Volgens het persbericht heeft "het College van Beroep voor het Bedrijfsleven (CBB) Deloitte accountant John van den Dries al in 2008 berispt voor de gebrekkige controle bij Ahold.
Het CBB kwam in deze tuchtprocedure tot het eindoordeel dat ‘de accountant ernstig is tekortgeschoten en blijk heeft gegeven van een grote mate van passiviteit ten opzichte van wat hem werd aangeleverd."
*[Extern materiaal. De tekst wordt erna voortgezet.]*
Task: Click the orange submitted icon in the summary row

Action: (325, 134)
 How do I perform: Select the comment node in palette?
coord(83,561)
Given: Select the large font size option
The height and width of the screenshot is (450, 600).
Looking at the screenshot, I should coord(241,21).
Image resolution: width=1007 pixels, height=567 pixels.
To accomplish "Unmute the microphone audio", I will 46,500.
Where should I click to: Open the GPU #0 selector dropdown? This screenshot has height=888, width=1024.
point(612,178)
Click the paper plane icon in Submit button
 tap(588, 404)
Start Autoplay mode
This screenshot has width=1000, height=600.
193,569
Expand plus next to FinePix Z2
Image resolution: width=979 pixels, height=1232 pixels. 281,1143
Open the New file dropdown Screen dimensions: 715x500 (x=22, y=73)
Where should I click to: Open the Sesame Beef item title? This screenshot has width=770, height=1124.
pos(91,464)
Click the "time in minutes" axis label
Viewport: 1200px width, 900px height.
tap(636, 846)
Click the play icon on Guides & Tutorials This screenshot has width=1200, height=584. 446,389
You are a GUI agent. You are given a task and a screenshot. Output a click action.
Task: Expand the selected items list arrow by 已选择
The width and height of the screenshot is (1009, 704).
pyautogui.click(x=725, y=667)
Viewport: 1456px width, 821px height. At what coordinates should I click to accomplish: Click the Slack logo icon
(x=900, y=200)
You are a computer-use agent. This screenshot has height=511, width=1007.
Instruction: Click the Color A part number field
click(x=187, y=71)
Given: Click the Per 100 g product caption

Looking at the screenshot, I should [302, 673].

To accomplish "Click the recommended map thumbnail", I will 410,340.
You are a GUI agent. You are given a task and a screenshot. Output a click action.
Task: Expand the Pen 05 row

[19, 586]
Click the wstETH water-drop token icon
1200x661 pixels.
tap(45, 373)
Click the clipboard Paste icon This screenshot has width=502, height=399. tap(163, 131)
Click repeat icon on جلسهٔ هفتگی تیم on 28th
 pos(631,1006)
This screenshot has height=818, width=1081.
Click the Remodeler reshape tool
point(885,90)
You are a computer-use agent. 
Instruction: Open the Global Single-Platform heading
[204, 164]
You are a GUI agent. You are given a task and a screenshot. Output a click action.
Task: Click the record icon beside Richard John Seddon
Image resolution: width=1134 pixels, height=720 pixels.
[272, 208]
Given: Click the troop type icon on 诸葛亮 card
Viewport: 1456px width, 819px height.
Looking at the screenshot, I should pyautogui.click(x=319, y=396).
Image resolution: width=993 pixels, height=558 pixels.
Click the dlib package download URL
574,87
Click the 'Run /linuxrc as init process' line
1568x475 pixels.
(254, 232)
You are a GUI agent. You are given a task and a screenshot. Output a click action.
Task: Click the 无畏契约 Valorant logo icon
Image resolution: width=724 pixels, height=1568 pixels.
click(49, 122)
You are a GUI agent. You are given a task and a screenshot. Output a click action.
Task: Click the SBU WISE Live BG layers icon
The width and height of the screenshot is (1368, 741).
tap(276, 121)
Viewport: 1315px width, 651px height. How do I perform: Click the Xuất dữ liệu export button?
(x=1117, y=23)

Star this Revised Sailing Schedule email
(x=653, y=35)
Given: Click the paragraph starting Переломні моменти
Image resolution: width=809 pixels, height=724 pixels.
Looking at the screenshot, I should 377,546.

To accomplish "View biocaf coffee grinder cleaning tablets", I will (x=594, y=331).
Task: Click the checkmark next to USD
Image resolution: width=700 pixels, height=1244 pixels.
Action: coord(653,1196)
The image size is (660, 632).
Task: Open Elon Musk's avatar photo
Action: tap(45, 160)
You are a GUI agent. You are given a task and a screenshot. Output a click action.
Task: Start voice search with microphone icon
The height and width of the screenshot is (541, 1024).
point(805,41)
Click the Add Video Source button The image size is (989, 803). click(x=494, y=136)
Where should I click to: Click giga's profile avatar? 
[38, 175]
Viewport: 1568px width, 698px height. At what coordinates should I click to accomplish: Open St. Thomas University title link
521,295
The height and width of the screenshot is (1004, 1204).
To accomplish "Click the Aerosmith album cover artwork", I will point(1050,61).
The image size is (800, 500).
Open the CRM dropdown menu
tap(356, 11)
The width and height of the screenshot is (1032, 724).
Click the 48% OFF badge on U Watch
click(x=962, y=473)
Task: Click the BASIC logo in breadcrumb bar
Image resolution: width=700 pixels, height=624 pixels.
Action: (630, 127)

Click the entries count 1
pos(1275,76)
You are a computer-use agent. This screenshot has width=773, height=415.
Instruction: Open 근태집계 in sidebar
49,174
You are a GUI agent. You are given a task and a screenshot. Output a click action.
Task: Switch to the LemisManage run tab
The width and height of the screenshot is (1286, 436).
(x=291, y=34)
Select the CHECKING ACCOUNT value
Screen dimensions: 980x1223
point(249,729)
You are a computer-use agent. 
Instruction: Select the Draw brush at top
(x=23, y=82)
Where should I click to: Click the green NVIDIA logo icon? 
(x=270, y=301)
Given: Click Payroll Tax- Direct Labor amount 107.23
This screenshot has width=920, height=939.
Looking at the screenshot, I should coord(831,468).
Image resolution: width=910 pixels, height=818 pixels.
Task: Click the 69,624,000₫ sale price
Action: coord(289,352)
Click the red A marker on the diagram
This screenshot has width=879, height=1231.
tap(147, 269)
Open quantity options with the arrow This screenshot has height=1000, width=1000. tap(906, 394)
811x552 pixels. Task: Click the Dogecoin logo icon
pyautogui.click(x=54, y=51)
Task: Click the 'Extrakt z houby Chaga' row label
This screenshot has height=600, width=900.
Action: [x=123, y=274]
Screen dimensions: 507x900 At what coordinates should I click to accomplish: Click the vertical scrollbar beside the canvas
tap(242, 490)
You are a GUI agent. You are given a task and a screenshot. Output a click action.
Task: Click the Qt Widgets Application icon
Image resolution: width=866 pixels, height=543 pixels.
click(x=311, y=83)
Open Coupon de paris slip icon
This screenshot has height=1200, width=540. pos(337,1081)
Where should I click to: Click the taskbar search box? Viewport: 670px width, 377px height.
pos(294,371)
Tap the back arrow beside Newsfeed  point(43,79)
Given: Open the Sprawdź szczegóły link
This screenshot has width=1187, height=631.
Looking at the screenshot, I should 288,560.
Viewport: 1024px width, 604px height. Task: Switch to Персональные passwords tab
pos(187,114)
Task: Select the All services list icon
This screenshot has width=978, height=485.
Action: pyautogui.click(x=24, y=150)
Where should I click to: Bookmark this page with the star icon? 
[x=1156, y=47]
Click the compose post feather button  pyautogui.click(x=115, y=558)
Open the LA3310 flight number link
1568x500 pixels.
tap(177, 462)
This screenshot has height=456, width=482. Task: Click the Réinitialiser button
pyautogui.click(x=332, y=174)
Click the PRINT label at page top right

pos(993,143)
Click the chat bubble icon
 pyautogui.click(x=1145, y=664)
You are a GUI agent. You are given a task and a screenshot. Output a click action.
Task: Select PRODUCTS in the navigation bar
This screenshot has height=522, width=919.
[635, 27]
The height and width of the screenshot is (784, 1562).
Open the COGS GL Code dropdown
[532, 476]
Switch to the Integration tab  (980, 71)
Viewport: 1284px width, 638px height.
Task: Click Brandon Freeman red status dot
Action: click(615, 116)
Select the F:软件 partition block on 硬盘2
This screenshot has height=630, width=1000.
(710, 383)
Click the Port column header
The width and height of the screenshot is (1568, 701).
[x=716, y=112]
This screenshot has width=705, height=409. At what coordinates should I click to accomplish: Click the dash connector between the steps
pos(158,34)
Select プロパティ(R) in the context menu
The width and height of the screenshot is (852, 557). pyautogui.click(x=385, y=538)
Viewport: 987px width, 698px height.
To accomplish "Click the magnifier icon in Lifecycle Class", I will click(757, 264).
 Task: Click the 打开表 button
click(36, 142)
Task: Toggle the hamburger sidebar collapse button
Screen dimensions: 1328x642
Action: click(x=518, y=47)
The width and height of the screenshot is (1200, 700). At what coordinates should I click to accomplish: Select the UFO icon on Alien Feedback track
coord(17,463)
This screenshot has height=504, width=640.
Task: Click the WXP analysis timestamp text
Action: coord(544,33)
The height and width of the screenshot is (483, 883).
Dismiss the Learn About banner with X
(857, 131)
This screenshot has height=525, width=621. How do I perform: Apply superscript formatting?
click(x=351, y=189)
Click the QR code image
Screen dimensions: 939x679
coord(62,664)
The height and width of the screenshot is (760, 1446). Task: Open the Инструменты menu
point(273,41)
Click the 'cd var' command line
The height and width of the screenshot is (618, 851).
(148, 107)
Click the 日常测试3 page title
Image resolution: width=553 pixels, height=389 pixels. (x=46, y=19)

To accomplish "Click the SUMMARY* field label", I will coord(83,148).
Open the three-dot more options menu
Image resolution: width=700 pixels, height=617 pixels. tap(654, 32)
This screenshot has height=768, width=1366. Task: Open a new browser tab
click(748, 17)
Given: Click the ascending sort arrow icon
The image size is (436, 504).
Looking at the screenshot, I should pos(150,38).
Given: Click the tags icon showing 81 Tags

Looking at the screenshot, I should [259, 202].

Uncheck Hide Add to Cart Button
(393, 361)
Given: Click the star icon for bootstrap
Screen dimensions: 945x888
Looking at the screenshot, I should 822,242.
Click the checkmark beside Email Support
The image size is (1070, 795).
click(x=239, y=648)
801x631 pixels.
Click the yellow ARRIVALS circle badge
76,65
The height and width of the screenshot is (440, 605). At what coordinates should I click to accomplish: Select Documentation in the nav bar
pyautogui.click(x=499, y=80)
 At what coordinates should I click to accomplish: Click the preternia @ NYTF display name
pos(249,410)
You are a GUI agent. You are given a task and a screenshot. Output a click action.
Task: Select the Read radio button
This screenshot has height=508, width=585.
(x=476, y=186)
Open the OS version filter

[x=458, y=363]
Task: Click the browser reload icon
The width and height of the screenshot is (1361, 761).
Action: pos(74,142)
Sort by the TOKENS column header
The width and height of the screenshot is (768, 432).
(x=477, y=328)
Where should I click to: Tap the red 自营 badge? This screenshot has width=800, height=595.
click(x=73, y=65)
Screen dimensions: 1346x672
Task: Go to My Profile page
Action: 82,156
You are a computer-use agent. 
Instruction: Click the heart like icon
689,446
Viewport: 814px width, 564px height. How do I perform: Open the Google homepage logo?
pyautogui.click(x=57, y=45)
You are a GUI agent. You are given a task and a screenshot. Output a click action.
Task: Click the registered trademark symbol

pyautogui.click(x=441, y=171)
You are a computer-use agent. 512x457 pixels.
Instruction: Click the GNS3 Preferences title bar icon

Ik heb in het Maandblad voor Accountancy en Bedrijfseconomie in 2010 een uitgebreid vaktechnisch artikel geschreven over deze zaak met als titel "Tuchtprocedure SOBI / Deloitte: Een merkwaardige uitspraak."
Mijn conclusie was:
Blijkbaar is de uitspraak van het CBB de basis voor deze civiele procedure. Dat kan een interessante zaak worden, want de uitspraak van de tuchtrechter zal opnieuw door de civiele rechter moeten worden getoetst."De controle van US Foodservice is naar mijn mening vaktechnisch volkomen adequaat uitgevoerd en van passiviteit bij de groepsaccountant is aantoonbaar geen sprake. Het is jammer dat er in deze zaak geen hoger beroep mogelijk is en dat we het met deze curieuze uitspraak zullen moeten doen."
Het is daarbij niet
zonder meer aannemelijk dat de burgerlijke rechter bij zijn beoordeling of de
accountant jegens derden aansprakelijk is, betekenis zal toekennen aan het
oordeel van de tuchtrechter. Dit omdat het tuchtrecht, aldus de Hoge Raad, een
ander doel dient, waarvoor andere normen en andere maatstaven gelden. Een
negatief oordeel van de tuchtrechter zal de civiele rechter echter wel bij zijn
oordeel betrekken bij het vaststellen dat er sprake is van wanprestatie of
onrechtmatige daad.
Voor een succesvolle
schadeclaim is echter meer nodig. Zo dient de schade te worden bewezen en moet
het oorzakelijke verband tussen de schade en het onzorgvuldig handelen van de
accountant worden aangetoond.
Dat er schade is
geleden is wel duidelijk. Dat deze voor een groot deel is veroorzaakt door de
fraude bij USF is evenzeer bewijsbaar. De vraag wordt dan of er een oorzakelijk
verband bestaat tussen het handelen van de accountant en de schade.